◆ DATASET EXTRACT
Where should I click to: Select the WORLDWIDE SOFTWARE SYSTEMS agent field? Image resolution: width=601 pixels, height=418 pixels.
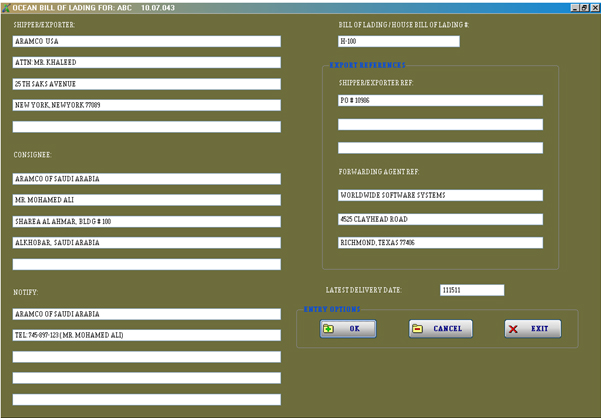pyautogui.click(x=440, y=195)
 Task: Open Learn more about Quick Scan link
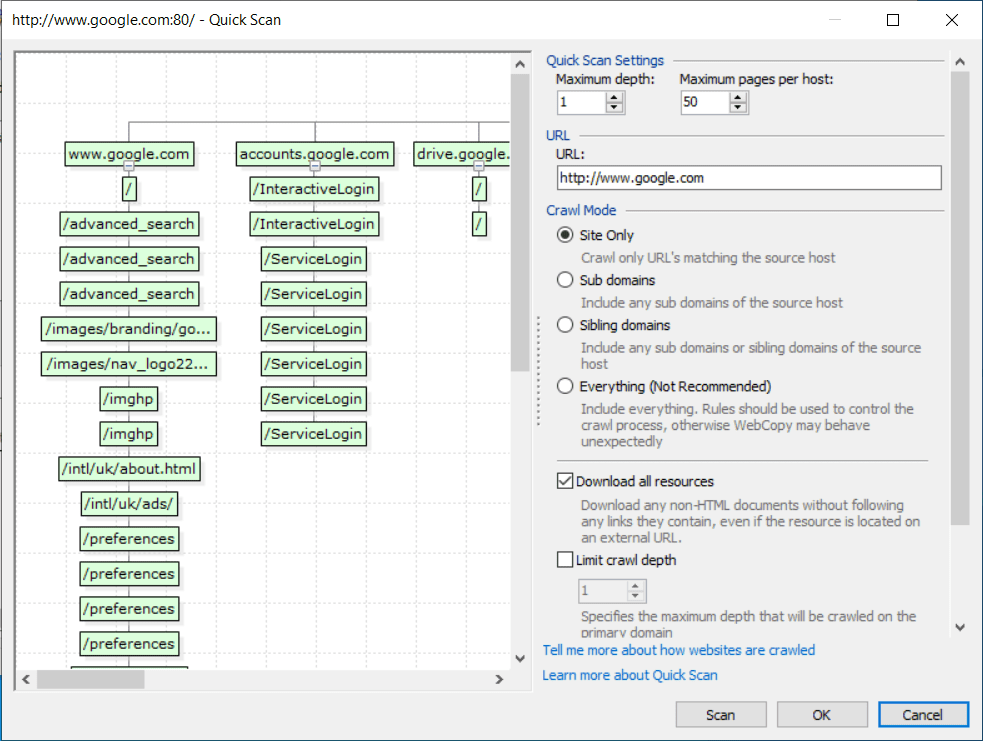click(x=629, y=675)
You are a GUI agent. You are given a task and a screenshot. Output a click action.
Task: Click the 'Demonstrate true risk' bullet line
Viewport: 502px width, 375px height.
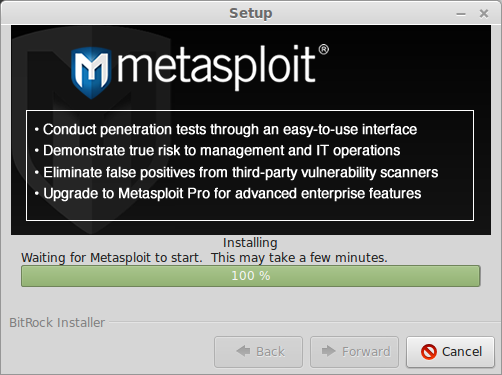(x=217, y=151)
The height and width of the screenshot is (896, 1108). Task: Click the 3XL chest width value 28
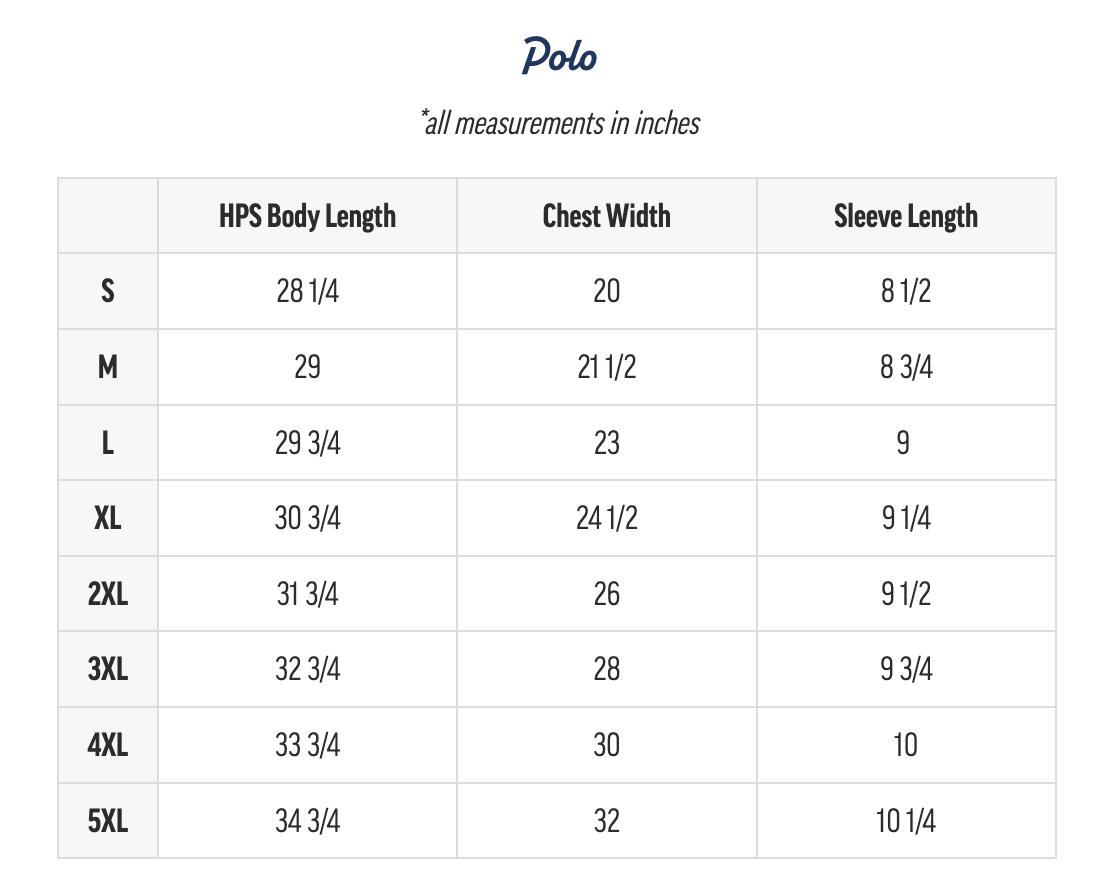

◆ TASK GOAL
Please restate the lines above exactly, starting at the first line of the data and stopping at the line containing "Task: Click the 'Demonstrate", which is included. Omit pictures.

◆ YOUR SOLUTION
Where should I click to: Select the WORLDWIDE SOFTWARE SYSTEMS agent field? Image resolution: width=601 pixels, height=418 pixels.
pyautogui.click(x=440, y=195)
 Task: Open Learn more about Quick Scan link
click(x=629, y=675)
You are a GUI agent. You are given a task and a screenshot. Output a click action.
Task: Click the 'Demonstrate true risk' bullet line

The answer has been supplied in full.